Nortier in charge of getting Island Transit back on track

Don’t be surprised if the new leader of Island Transit takes a seat next to you on the bus. Mike Nortier, the director, has been riding bus routes to help him get a feel for both the system and the riders.

Don’t be surprised if the new leader of Island Transit takes a seat next to you on the bus.

Mike Nortier, the director, has been riding bus routes to help him get a feel for both the system and the riders.

Nortier said it’s allowed him to see “a different side of the community” and to speak with both drivers and riders in an informal way.

He said he hopes to ride all 13 routes, but he’s been pretty busy since taking the reins in May.

The former commander of Naval Air Station Whidbey Island didn’t have any experience with public transit before taking the job, but the agency’s board members felt that leadership skills were the most important consideration.

Still, he had a lot to learn.

“I’m not an expert,” he said during a recent interview, “but that will come with time.”

It’s a busy time. The agency is in the midst of negotiations with the recently formed union representing drivers and dispatchers. A study on non-represented was just completed and employees with below-market wages will get raises beginning Sept. 1; everyone got a cost-of-living adjustment. A fare was started on a route for the first time in the agency’s history.

Nortier’s most important job, however, may be public relations. He took over an agency that can no longer be called “troubled,” but which is still earning back the trust of the community.

In 2014, Island Transit leaders were forced to lay off employees, cut routes, cancel Saturday service and take out a $2.3 million in bank loans after serious financial problems suddenly came to light. The longtime executive director was pushed out — with a sizable severance package — and the board members replaced. The interim director fell into trouble after he was arrested for DUI.

What was overshadowed in the controversy, said Nortier, is the dedication, experience and skill of the staff, which number 112.

“There is a great number of people on staff who are passionate about what they do,” he said.

Nortier said he was also grateful to find that neighboring transit agencies are more than willing to help Island Transit. They all recognize that they are doing the same thing and public transportation can’t stop at county lines, Nortier said.

“I don’t know what the true future of Island Transit is if we don’t have connections to others,” he said.

In addition, Nortier said there hasn’t been much public engagement in the last couple of years and he’s working to change that.

The agency, for example, is having booths at different events.

Oak Harbor Councilman Rick Almberg, chairman of the agency’s board of directors, said Nortier’s leadership is a refreshing change. Almberg describes the former base commander as a good communicator with a practical approach to problem solving.

“He’s approachable,” Almberg said. “I think that’s one thing that’s really important in leadership.”

Inevitably perhaps, not everyone is ready to jump aboard the Nortier bus. Gayle Zachaukirk, a bus rider and longtime watchdog of the taxpayer-funded agency, said she fears that nothing has changed under his leadership.
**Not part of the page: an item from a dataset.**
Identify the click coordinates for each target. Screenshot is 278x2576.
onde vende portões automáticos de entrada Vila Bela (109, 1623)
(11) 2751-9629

She’s particularly concerned about the history of “unequal treatment” of staff members.

But there are changes being made.

Nortier said the agency is re-building its capital reserves. The bus fleet is also rapidly aging and will need to be replaced over time.

Nortier and his staff are “digging into” the routes to see if there are changes that can increase efficiency. He’s looking at the statistics in detail, analyzing things like ridership at different times of day.

Cutting some of the more seldom-used runs may allow him to add runs to busier routes, possibly add Saturday service back someday or make room in the system for the out-of-county runs if state grants disappear.

A big question on the horizon is whether fares are coming system wide to the service that’s long been fare free. State lawmakers made a grant for a bus route between Camano Island and Everett contingent on charging fares.

This summer a $2 fare was instituted.

Ridership on the route isn’t meeting its historic high numbers, said Nortier, but added he’s optimistic that more people will ride after the summer and as more people realize the route is available.

Almberg said he not only supports the establishment of fares but predicts that the agency will have to move that way in order to continue receiving vital state grants. He said state legislators he’s spoken to are dead-set on the need for fares.

Island Transit’s budget this year was $12 million. About $8.2 million in revenues will come from the 0.9 percent sales tax in the county.

Nortier points out that the decision on fares hasn’t been made, and that the agency will hold public meetings and collect public comments before anything happens. Nothing will happen until 2017.

“It will take us some time to move down a deliberate path,” he said.